▶ Directive: Rewrite the entries from the line with "You are a GUI" to the line with "pos(397,12)", putting "tap action" in place of "click action" and leaving everything else unchanged.

▶ Data shown:
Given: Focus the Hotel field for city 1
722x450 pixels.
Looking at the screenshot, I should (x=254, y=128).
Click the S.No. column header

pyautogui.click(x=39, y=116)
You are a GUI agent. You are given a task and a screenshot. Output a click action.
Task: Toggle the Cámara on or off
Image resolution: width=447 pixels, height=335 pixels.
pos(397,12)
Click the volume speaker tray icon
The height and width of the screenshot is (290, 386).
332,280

==

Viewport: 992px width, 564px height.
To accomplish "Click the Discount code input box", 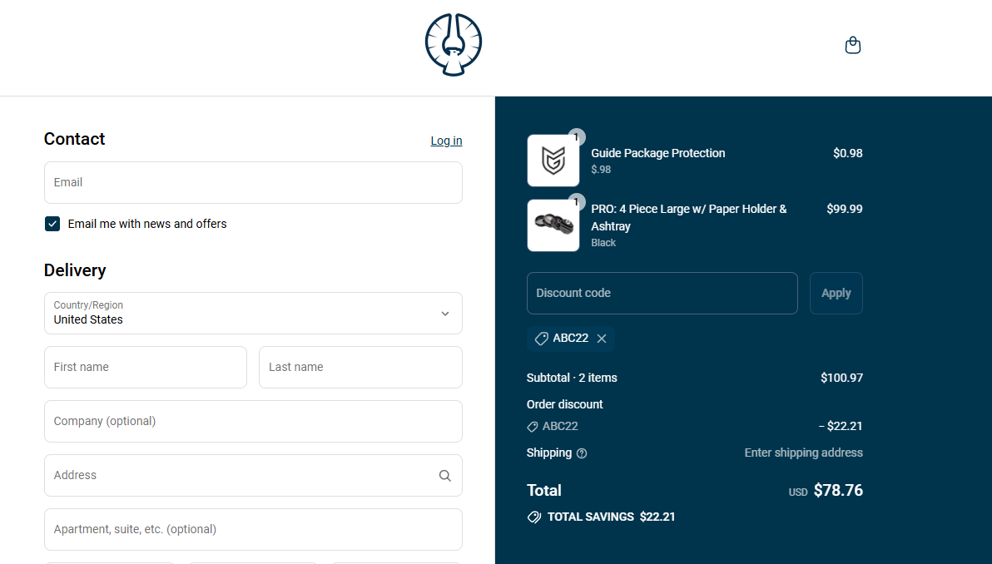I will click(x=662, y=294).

* * *

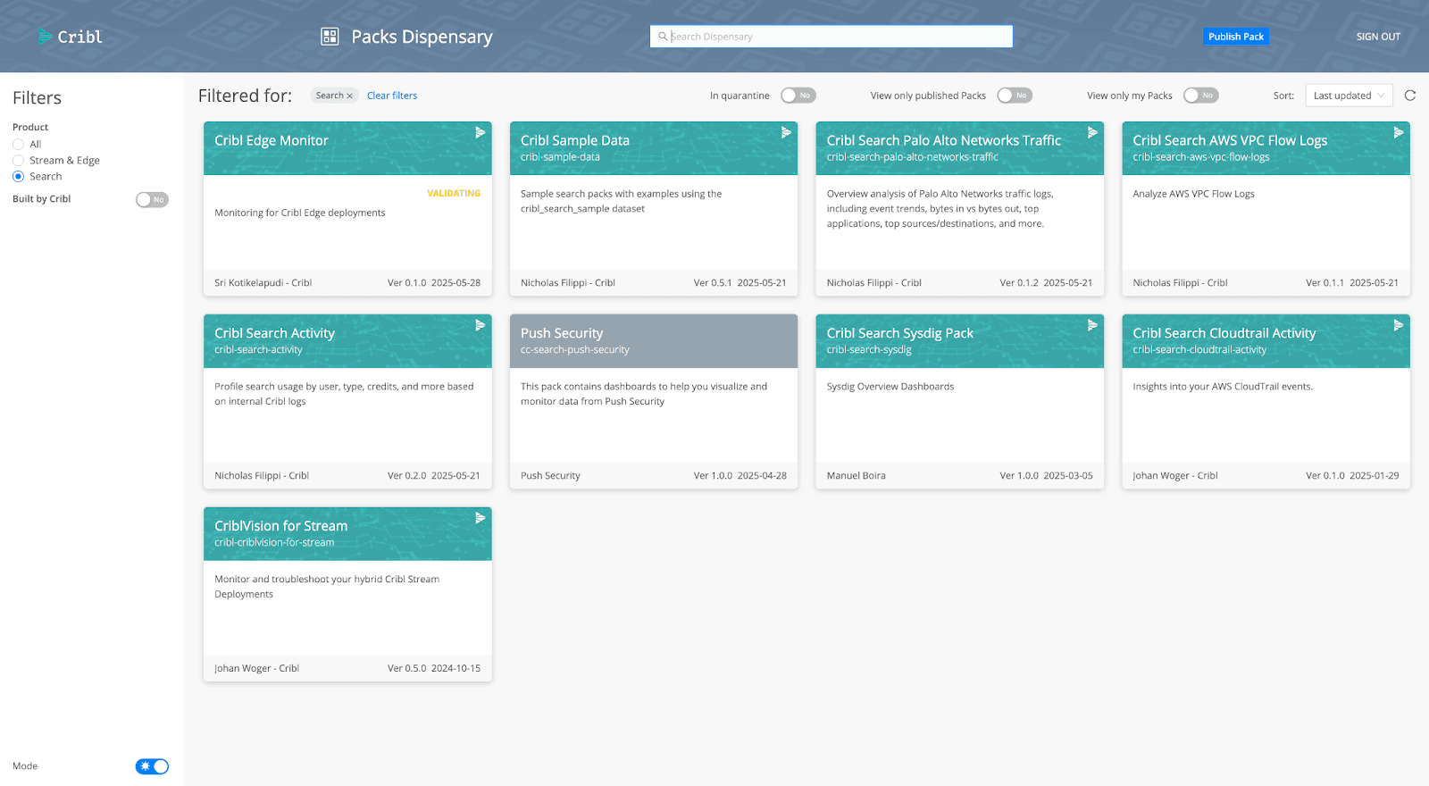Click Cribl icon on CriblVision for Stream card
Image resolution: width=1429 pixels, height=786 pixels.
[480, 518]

▶ Task output:
You are a GUI agent. You are given a task and a screenshot. Output a tap action.
Task: Toggle the Cámara on or off
Image resolution: width=447 pixels, height=335 pixels.
pos(397,12)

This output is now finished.